Sure I knew that I would have more frequent doctor visits, but now a doctor visit is no
longer just routine in my mind.  Days and even weeks before the visit, I find my mind
thinking about it and fixating on the test results.  Before each visit, there’s a blood test I
have to have done to monitor the cancer antigen in my blood (CA 125).  A rise could
indicate a recurrence.  Unfortunately the area of the hospital where I go for the blood
work is the same one that I went to for the chemo treatments.  It’s a frightening
reminder each time of exactly what a recurrence would mean for me ----starting chemo
treatments again, all of the nasty side effects, and possibly death.

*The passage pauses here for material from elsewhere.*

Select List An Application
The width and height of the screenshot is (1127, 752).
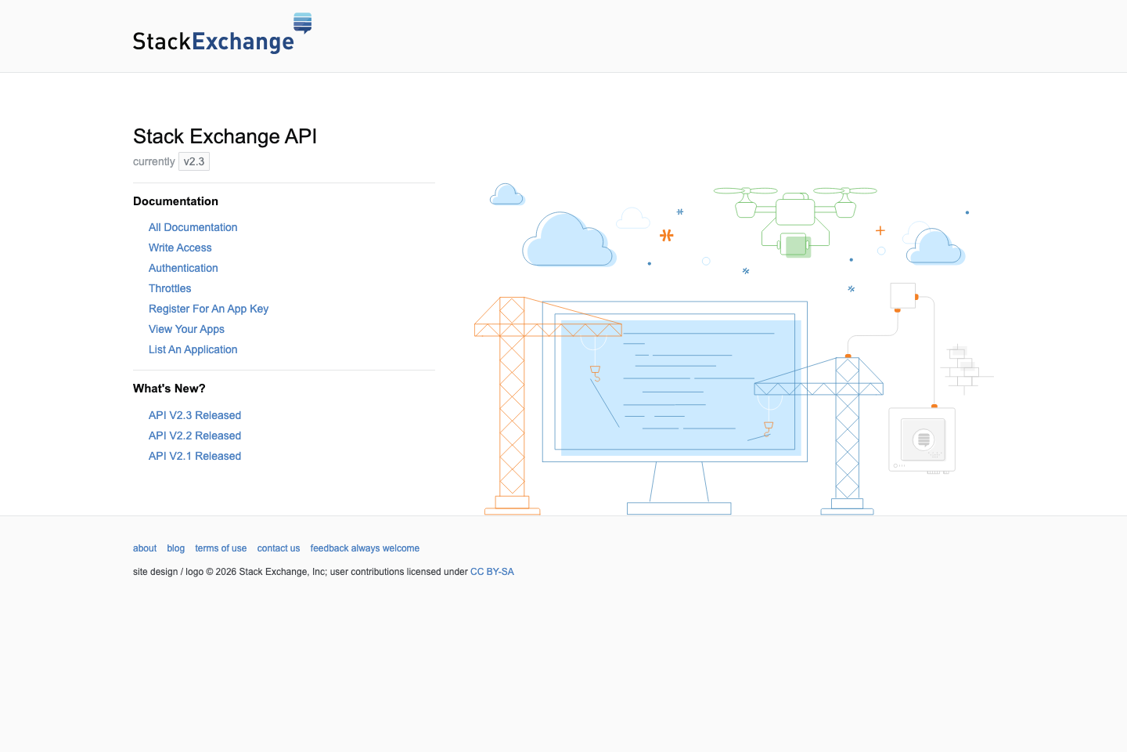tap(193, 349)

So yes, I find that my life is measured in two month increments living from one
appointment to the next.  My latest visits have resulted in increased CA levels. Not by
much and still within the normal range, but still rising and a source of mental stress.  
I've heard from other cancer survivors that their levels rise and fall and yet they remain
cancer free.  This is something I didn't know about or expect ----that my CA level
would fluctuate.  I thought it would remain relatively constant and would only go up
should my cancer return.  I guess it may fluctuate more like blood pressure or
cholesterol.  The CA is only an indicator and not a definitive diagnoses of a recurrence.  

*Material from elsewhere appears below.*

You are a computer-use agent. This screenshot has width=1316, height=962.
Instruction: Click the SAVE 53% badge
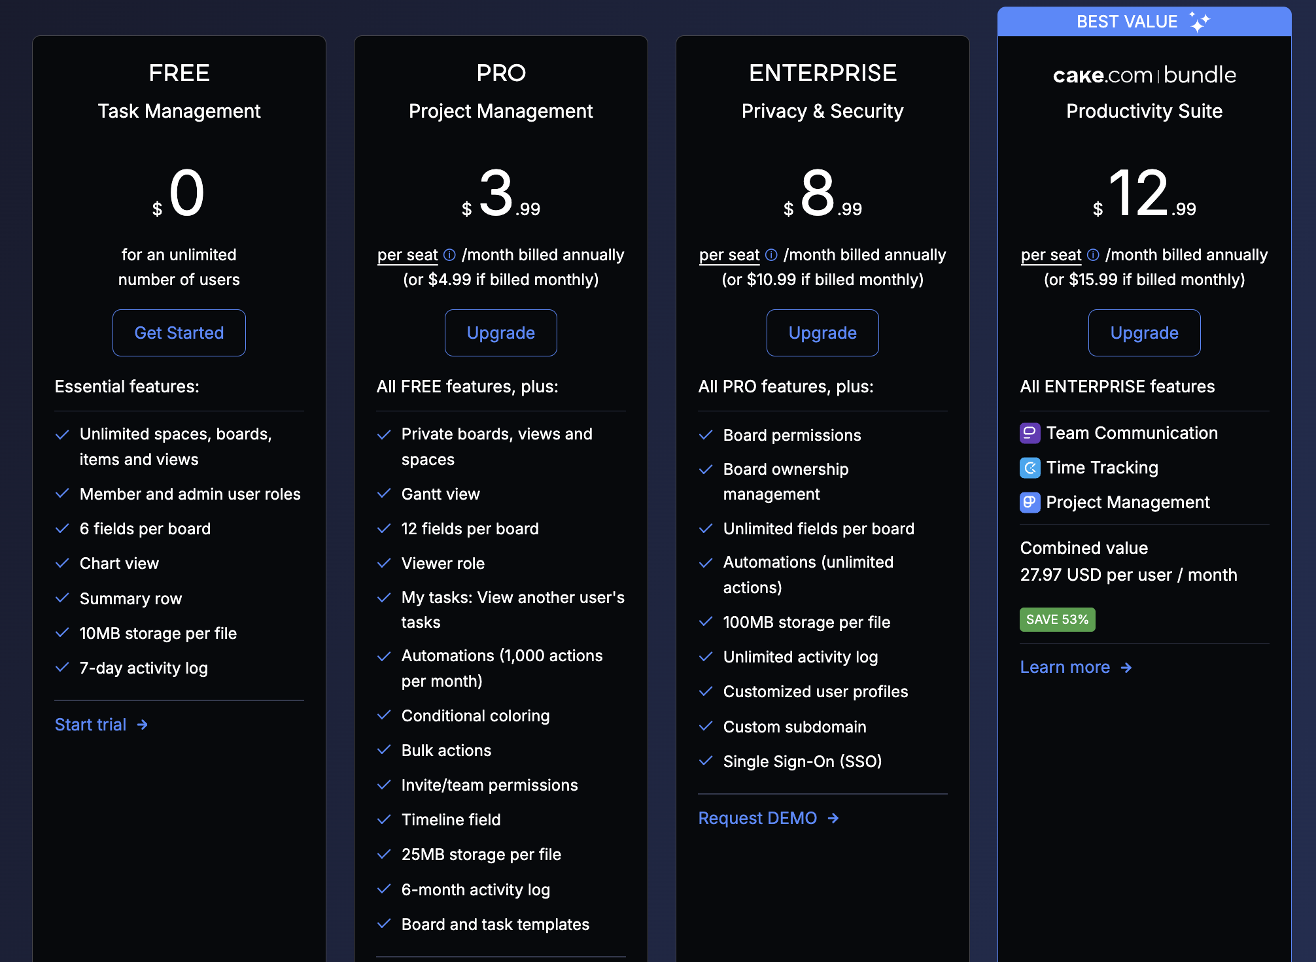pos(1057,619)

But can you imagine the mental stress this causes?  I had no idea how hard life was
going to be “after having cancer”.  

I suppose in time I will learn to cope with the stress and anxiety of the fear of a
recurrence, but for now, each day is a challenge.  Reminders are everywhere.  I’ll see
an article in the newspaper or hear a story on TV or I'll think about one of my many
friends who are fighting their cancers. Even just looking in the mirror to see the slow
growth of my hair is a daily reminder.  

Just as I fought and survived this last year to become cancer free, I will continue to
fight and survive.  Surviving WILL NOT be a challenge that I can’t handle.  It helps to
know I’m not alone.  Millions are living daily with this same fear.  Millions have found a
way to cope.  Millions are surviving.  For me, the greatest help has been my faith.  
During my treatments, I renewed by relationship with Jesus, and I still find strength
though my faith on a daily basis.  I know that each day the Lord WILL give me the
strength to face my fears and overcome them.